### Data in this exercise
○ ○ ○ ○ ○
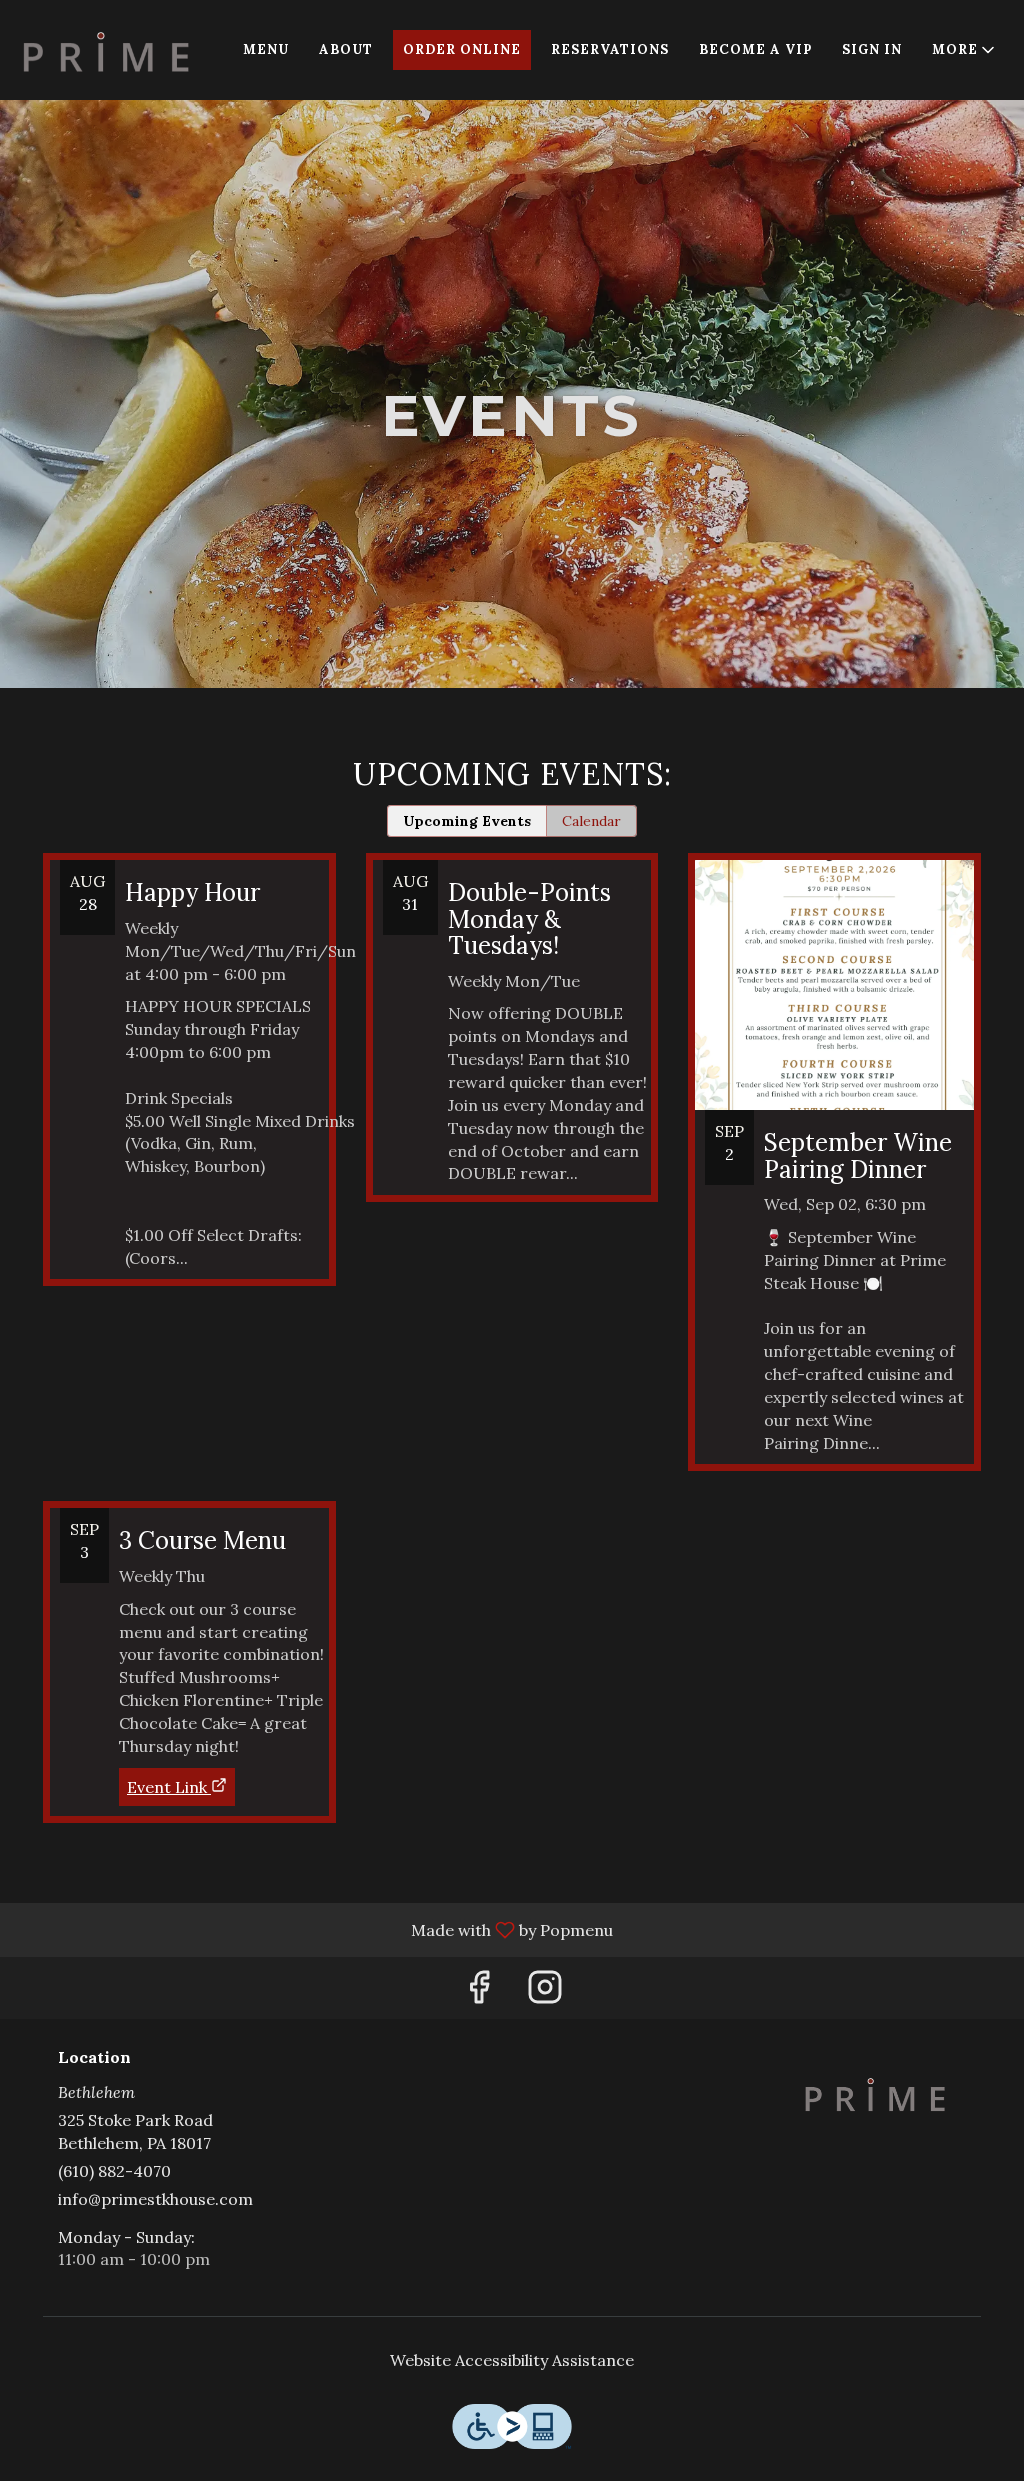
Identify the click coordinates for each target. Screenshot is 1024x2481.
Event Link (167, 1787)
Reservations (610, 49)
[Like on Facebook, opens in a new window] (479, 1992)
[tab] (467, 821)
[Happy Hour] (189, 1084)
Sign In (872, 49)
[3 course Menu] (189, 1627)
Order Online (462, 49)
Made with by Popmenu (314, 1929)
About (346, 49)
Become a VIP (755, 49)
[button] (965, 50)
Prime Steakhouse (875, 2094)
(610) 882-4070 (114, 2171)
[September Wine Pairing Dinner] (834, 1177)
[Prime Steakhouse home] (106, 50)
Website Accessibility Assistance (512, 2360)
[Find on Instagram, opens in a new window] (545, 1992)
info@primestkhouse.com (155, 2199)
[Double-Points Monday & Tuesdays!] (512, 1042)
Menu (266, 49)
○ ○ ○ ○ ○
### What to produce
Everything in the entries except the pictures should be returned exactly as given.

### Answer to the problem
Identify the click coordinates for each target. Screenshot is 1024x2481.
Event Link (167, 1787)
Reservations (610, 49)
[Like on Facebook, opens in a new window] (479, 1992)
[tab] (467, 821)
[Happy Hour] (189, 1084)
Sign In (872, 49)
[3 course Menu] (189, 1627)
Order Online (462, 49)
Made with by Popmenu (314, 1929)
About (346, 49)
Become a VIP (755, 49)
[button] (965, 50)
Prime Steakhouse (875, 2094)
(610) 882-4070 (114, 2171)
[September Wine Pairing Dinner] (834, 1177)
[Prime Steakhouse home] (106, 50)
Website Accessibility Assistance (512, 2360)
[Find on Instagram, opens in a new window] (545, 1992)
info@primestkhouse.com (155, 2199)
[Double-Points Monday & Tuesdays!] (512, 1042)
Menu (266, 49)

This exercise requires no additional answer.